# Risks with Glucosamine/Chondritin Supplements?



## tantrumbean (Aug 23, 2011)

Hi, I currently give both of my dogs (6 year old Irish Terrier, 20 months old collie cross) Yumove Working Dog as a supplement (they are both very active and do agility, so I figured it couldn't do any harm). However, my friend has told me that her vet has advised her against using Glucosamine as a preventative as it can accumulate in the liver and cause problems - has anybody heard this before or knows if that's correct? I don't want to end up doing more harm then good. I've tried to google, but not come up with anything. I will mention it to my vet next time I go, but thought I'd ask the question on here in the meantime....

@Ceiling Kitty , can you maybe advise on this?

TIA


----------



## Ceiling Kitty (Mar 7, 2010)

tantrumbean said:


> Hi, I currently give both of my dogs (6 year old Irish Terrier, 20 months old collie cross) Yumove Working Dog as a supplement (they are both very active and do agility, so I figured it couldn't do any harm). However, my friend has told me that her vet has advised her against using Glucosamine as a preventative as it can accumulate in the liver and cause problems - has anybody heard this before or knows if that's correct? I don't want to end up doing more harm then good. I've tried to google, but not come up with anything.
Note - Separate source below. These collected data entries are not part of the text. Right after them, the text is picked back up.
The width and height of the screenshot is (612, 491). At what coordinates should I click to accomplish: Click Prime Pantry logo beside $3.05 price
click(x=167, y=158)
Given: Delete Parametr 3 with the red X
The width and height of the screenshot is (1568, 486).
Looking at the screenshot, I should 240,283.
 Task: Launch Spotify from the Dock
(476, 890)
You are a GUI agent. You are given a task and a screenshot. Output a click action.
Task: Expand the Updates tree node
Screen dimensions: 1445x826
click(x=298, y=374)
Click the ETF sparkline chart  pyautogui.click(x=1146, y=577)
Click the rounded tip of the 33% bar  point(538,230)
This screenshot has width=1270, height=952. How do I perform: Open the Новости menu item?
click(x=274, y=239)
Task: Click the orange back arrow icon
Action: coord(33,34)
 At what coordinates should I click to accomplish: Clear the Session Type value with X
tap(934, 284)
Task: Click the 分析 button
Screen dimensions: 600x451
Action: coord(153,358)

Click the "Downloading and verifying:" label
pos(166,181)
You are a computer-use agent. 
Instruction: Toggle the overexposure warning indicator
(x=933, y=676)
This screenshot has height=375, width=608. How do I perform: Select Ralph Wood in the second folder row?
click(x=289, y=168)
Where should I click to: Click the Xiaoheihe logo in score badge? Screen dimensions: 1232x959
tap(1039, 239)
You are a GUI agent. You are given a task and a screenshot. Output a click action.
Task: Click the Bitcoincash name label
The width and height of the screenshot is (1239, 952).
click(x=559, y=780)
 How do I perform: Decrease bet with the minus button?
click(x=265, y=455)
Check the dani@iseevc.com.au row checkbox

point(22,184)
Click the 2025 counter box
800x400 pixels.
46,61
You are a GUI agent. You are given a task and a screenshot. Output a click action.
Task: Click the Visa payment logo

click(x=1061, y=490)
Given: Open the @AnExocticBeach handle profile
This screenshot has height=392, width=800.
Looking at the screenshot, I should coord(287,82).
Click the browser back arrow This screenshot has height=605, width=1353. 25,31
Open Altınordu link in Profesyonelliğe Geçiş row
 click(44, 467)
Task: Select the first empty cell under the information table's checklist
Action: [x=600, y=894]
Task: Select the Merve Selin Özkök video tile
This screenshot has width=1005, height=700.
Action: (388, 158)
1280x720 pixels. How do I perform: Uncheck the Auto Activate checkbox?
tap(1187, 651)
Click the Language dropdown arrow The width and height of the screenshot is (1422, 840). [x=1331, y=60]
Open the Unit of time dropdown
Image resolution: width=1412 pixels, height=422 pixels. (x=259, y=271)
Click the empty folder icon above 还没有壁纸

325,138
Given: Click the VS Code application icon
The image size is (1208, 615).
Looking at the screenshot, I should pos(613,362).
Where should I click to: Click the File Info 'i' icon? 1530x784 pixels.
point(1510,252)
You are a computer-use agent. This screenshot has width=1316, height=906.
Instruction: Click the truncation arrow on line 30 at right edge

I will mention it to my vet next time I go, but thought I'd ask the question on here in the meantime....
> 
> @Ceiling Kitty , can you maybe advise on this?
> 
> TIA


Hi lovey,

I've not heard of this occurring, but I'm not certain so I'll have a nosey through the literature and get back to you!

Sounds a bit odd, doesn't it?


----------



## tantrumbean (Aug 23, 2011)

Ceiling Kitty said:


> Hi lovey,
> 
> I've not heard of this occurring, but I'm not certain so I'll have a nosey through the literature and get back to you!
> 
> Sounds a bit odd, doesn't it?


Thanks, that would be great! Don't want to accidentally poison the pooches


----------



## rona (Aug 18, 2011)

I think a few unexplained cases in humans have occurred, however not proven to be linked to Glucosamine and many 1000s of people take it without a reaction whatsoever. 
http://livertox.nih.gov/Glucosamine.htm


----------



## SixStar (Dec 8, 2009)

Maybe she's getting confused with cod liver oil?


----------



## rottiepointerhouse (Feb 9, 2014)

Why don't you give Lintbells a ring or send them an email to see what they say - details below

http://www.lintbells.com/

"Feel free to take a tour of our website to learn more about us and our products. And if there's something else you'd like to know about any of our products, or if you have a question about your pet's health, please e-mail [email protected] or call us on 01462 416866".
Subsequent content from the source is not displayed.